Seventeen HIV Antibodies Released to Provide New Targets for Vaccines

According to the report of the American Physicist Organization Network on August 17, recently, a joint research group composed of a number of research institutions such as the Scripps Research Institute of the United States, Theraclone Science of Biotechnology, Monogram Biosciences, and the International AIDS Vaccine Initiative ( In collaboration with IAVI, 17 new antibodies that can widely neutralize HIV variants were isolated, providing a new target for the design of candidate vaccines. Research papers were published in the recently published Nature magazine.

Neutralizing antibodies are a class of soluble proteins produced by the exposure of acquired immune cells in the blood to viruses. In the blood, they can bind to the virus, preventing it from further infecting human cells, and can cause the virus particles to lyse, causing a "neutralization" reaction. Because neutralizing antibodies can "eliminate" a virus before it infects human cells, if such antibodies are present before human exposure to HIV, infection can be prevented.

These 17 new potent broad-spectrum neutralizing antibodies (bNAbs) were isolated from the blood of four HIV-positive patients. Some of them can bind to unknown molecular structures or epitopes on the surface of HIV, which means that In the case of vaccines, the number of alternative targets is greatly increased; and some of these antibodies are 10 to 100 times more potent than the previously developed antibodies in preventing HIV infection.

Only a few HIV-positive patients can produce potent and broad-spectrum neutralizing antibodies after several years of HIV infection. Animal experiments show that if a prophylactic vaccine can elicit these antibodies, it can prevent HIV infection. In 2009, the team had isolated three potent neutralizing antibodies including PG9 and PG16, and published related papers in the journal Science. PG9 and PG16 are the first potent HIV broad-spectrum antibodies discovered by scientists that bind to a specific epitope of a glycoprotein (gp120) in HIV-1 and prevent HIV-1 from infecting human cells. Subsequently, the U.S. National Institutes of Health Vaccine Research Center also isolated a group of potent neutralizing antibodies using completely different methods.

"Most antiviral vaccines rely on activation of antibody responses to produce effects. HIV has strong variability. To be effective, anti-HIV vaccines must trigger the production of potent neutralizing antibodies. Analyze the structural and biochemical properties of these antibodies." It helps to reveal the mechanism by which the remaining HIV binds to form an immunogen.
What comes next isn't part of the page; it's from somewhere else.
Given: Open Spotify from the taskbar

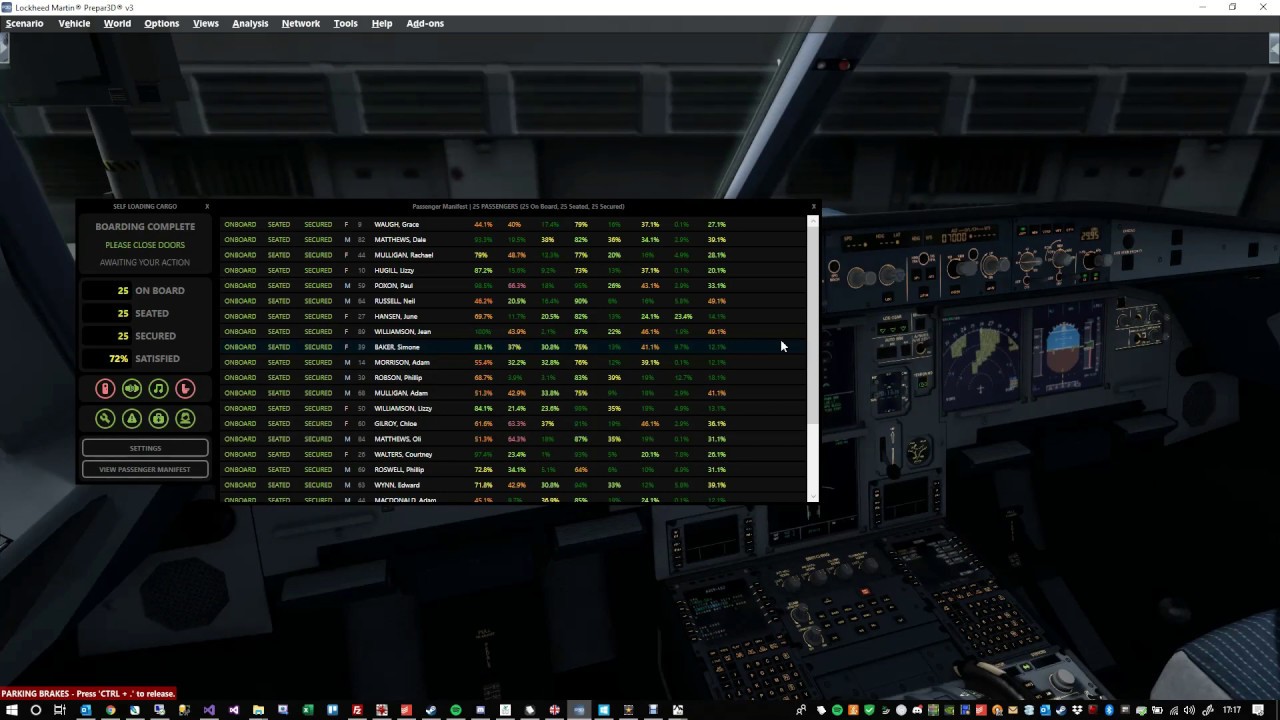Looking at the screenshot, I should click(x=456, y=710).
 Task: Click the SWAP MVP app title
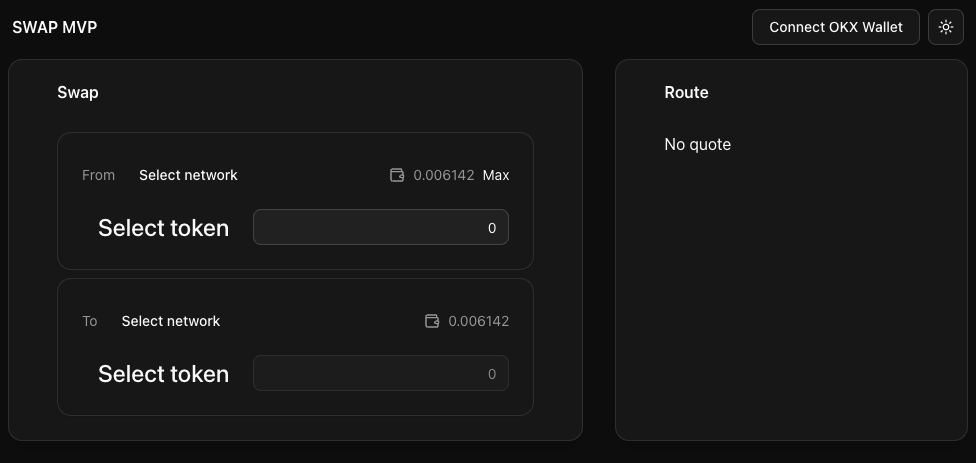(54, 27)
The immunogen is the active ingredient of the vaccine.” Dennis Burton, Professor of Immunology and Microbiology, Director of IAVI Neutralizing Antibody Center, Scripps Research Institute Explain that these new antibodies are of great value in the study of AIDS vaccines.
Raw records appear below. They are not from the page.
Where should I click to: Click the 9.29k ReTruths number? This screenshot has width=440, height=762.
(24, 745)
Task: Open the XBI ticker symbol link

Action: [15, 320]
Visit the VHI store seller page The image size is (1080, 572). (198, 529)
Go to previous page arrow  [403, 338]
The researchers also pointed out that the key to designing a vaccine candidate for AIDS is the effective use of antibody responses. In order for AIDS vaccines to provide comprehensive protection, they must be able to generate correspondingly potent neutralizing antibodies. The discovery of new antibodies also heralds the future trend of AIDS vaccine design and how to maximize the effectiveness of vaccines.